By the way, hold on to your example, OK, because I want to come back, come back to this. But in the meantime, also if you can write down in chat. So these are all examples of use cases where companies are using data in particular ways.
Indicate whether you know where the companies are actually getting the data from. And how they're building the algorithms to be able to use this data. Just indicate that in chat. Or keep that in your mind. That will be, that's a question I want to come back to.
While I am I doing that Dustin, what's your, what are some of your examples of uses of data in organizations that you've seen as surprising. Yeah. Thanks Bharat. And thanks for all these great examples.
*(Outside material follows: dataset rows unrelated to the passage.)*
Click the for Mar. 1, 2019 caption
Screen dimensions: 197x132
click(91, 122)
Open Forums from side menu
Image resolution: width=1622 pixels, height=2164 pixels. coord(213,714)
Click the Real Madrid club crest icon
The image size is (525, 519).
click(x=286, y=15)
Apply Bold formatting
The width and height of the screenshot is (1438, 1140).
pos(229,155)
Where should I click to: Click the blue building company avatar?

I see things like Spotify.
We actually are going to talk a little bit about in the course about how Spotify makes recommendations about sound, about music, which is really interesting. So when I look out there, I mean a lot of times people focus on things like Facebook and how they make targeting advertising as possible or how Google enables any number of things. But there are just so many great examples out there. Here's a fun one. So Chick-fil-A. Chick-fil-A is an American sandwich company.
And it turns out that they have a super sophisticated data science operation that is built into the core of their operations. And they do lots of different things. But here's one of the projects they did. So they had a set of products that they would sell that aren't their main thing. You think about like little containers of milk or so on and so forth. That what would happen is that the cashier at the front of the store, any time that that would be ordered, they would have to go to the back of the store and grab it and then come back, right.
Because they didn't really have space in other places. And so they wanted to be able to, how do we reduce the amount of time their employees are just walking around. Because that's making customers wait in line. And so what they did is they did a study to essentially figure out what was the optimal size of a little micro refrigerator that they could keep up at the front that would reduce that amount of time.
And so that's just an example. This is a fast food company that's highly leveraging data. Another example Bharat that comes to mind is a company called Stitch Fix. Stitch Fix is a company that is making recommendations to people about their clothing.
And Lord knows my wife wants to enroll me in a lifetime membership for this sort of thing. But it's really neat. Not only are they recommending things like clothing, which are going to be super hard. It's not like the type of thing where you have a lot of data about books or search record, search engine history, et cetera. But they went a step further. How do you match an individual client with the warehouses that should be serving them.
Because if the warehouse that has the clothing that that person would want is like super far away, then that's a problem. And so they're optimizing matching you as a customer to the actual warehouses that then would be your optimal supplier. And they've really baked in data science throughout their entire operation.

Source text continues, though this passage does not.